The judgment, after noting that the Protocol of 2 May 1996 had not made any modification to the limit of liability specific to ships of a tonnage lower than 300 tons, held that the CDV was required, by virtue of its duty to advise, to inform Mr X of the limitations of liability resulting from the LLMC 1976, which allows for a limitation to 250,000 SDR of the compensation amount, and to advise him to take out additional insurance. By determining thus, without taking into account the new applicable compensation ceilings, according to which the possible breach of a duty to advise in matters of insurance had to be characterised, the Court of Appeal deprived its decision of a legal basis.

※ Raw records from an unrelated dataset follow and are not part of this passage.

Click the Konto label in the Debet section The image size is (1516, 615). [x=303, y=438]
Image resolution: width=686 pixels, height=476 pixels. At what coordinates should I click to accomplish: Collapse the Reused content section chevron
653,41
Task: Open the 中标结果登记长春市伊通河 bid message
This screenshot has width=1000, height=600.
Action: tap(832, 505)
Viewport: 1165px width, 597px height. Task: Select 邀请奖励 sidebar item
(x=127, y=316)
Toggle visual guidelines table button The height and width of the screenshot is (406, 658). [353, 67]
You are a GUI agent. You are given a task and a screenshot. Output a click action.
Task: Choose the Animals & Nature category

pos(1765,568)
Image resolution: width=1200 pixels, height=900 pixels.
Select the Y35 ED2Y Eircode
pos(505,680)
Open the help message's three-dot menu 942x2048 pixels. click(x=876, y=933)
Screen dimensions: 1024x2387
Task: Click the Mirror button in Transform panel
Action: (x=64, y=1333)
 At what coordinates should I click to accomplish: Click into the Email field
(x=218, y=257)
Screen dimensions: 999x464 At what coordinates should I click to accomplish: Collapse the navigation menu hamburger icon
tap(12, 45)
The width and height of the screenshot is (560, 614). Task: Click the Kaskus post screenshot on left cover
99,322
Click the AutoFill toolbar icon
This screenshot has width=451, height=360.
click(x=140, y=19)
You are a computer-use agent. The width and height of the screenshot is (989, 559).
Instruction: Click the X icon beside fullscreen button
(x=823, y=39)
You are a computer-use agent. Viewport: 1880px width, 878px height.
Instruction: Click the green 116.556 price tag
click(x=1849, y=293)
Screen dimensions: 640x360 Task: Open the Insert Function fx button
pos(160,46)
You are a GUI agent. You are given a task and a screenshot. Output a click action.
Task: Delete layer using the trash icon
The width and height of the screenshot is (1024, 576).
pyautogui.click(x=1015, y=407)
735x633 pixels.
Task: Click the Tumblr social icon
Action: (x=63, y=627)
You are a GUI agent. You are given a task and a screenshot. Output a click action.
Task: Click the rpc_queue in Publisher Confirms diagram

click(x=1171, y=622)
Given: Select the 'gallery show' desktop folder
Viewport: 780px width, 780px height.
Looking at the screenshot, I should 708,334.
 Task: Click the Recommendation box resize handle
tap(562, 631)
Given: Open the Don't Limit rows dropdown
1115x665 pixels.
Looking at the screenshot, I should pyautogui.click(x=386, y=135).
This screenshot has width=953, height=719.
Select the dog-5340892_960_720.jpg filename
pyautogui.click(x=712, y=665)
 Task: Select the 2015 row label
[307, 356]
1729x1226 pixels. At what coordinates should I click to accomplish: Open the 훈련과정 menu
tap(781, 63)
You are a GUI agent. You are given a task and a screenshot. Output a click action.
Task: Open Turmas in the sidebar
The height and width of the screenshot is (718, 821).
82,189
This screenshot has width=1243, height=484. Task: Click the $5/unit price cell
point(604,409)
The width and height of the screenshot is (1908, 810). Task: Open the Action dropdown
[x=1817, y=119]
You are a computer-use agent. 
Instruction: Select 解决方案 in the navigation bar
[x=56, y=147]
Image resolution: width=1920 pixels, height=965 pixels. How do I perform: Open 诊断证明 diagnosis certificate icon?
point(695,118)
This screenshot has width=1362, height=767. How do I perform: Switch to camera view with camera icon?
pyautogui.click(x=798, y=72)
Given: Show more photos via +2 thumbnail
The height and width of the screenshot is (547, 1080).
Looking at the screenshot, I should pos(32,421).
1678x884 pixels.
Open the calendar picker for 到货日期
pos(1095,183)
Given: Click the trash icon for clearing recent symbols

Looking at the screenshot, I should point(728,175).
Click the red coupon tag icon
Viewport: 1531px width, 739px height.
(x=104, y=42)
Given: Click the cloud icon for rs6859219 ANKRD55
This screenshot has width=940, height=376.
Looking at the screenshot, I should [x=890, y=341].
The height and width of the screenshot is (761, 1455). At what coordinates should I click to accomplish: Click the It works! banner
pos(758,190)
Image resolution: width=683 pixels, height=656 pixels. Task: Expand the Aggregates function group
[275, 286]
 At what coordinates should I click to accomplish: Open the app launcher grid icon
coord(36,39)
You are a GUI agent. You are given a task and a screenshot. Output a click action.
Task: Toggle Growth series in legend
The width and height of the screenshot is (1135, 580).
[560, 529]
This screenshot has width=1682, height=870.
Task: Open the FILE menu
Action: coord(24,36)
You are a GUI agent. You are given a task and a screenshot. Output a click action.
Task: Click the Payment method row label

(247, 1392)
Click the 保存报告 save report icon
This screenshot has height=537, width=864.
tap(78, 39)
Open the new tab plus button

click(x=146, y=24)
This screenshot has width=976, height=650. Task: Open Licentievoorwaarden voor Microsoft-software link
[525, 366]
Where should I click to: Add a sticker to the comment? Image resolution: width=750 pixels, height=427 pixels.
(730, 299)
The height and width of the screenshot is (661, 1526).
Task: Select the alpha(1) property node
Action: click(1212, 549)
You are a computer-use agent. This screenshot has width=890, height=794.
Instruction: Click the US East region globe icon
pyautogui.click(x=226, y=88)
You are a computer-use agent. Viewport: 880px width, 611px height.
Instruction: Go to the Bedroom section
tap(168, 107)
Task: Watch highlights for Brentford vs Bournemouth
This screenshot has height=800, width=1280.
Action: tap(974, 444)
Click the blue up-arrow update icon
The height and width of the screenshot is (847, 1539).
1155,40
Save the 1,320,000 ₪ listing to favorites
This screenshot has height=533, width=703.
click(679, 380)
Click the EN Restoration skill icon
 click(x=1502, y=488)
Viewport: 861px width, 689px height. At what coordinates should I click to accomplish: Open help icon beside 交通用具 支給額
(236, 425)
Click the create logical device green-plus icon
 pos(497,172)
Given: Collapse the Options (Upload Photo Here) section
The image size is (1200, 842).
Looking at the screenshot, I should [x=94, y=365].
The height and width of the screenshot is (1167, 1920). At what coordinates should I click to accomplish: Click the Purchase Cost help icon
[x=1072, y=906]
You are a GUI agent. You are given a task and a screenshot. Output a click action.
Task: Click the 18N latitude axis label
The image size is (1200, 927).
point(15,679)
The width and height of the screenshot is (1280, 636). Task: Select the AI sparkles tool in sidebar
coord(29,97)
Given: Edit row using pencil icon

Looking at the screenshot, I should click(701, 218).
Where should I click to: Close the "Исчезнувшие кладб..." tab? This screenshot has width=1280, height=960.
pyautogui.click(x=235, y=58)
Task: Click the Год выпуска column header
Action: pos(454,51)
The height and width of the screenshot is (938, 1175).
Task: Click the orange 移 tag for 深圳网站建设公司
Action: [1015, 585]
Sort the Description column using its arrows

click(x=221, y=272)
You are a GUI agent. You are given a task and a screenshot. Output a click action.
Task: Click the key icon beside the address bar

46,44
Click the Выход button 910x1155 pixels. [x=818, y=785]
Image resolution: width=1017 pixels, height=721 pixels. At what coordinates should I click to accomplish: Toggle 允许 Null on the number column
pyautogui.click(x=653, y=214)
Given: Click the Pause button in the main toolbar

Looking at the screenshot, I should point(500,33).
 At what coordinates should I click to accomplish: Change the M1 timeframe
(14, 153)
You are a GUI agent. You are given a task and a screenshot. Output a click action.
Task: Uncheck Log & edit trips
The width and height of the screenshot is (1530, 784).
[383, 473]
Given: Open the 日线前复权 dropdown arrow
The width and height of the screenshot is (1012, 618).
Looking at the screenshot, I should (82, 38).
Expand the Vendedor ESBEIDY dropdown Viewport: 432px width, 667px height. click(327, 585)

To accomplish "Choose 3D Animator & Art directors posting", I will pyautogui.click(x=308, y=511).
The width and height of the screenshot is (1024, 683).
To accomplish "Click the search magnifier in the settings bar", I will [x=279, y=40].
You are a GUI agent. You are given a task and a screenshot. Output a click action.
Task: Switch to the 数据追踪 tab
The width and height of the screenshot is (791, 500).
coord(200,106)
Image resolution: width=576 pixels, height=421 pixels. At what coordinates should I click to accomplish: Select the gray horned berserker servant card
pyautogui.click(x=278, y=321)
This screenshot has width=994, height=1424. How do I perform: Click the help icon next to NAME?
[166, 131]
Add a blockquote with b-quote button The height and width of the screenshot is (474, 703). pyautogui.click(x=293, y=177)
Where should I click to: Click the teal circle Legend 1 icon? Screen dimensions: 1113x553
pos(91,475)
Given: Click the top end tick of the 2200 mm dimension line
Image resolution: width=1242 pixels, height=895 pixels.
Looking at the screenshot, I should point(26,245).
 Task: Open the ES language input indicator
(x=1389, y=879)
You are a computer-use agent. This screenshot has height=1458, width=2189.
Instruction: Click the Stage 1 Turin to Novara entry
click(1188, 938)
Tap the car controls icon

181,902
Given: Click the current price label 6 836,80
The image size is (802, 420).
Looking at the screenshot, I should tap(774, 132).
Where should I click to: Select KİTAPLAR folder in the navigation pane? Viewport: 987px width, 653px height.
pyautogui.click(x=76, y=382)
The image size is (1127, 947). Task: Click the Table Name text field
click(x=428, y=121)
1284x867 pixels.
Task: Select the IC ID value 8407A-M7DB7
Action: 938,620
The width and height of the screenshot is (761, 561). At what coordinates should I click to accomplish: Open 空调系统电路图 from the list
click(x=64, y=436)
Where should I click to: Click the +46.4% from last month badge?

For these reasons, the judgment rendered on 10 June 2015 between the parties by the Bordeaux Court of Appeal is struck down and annulled, except in that it declares admissible the interventions of the liability insurers of Mr Y, ACE European Group Ltd and Zurich Versicherung AG; its findings as to the expert reports; its finding that Mr Y is responsible for the injury of Mr X on the basis of art 1384(1) of the Civil Code; its fixing of the damage suffered by Mr X to the total sum of EUR 1,206 603.87 euros; and its finding that Mr Y did not commit an inexcusable fault in having caused the accident of Mr X. Accordingly, on the other points, the judgment is reversed, and the case and parties are returned to the position they were in before the judgment. The case is remitted to the Pau Court of Appeal to be decided correctly.
[See further Cour de cassation, civile, Chambre commerciale, 25 novembre 2020, N° 19-11.430 (CMI1199).]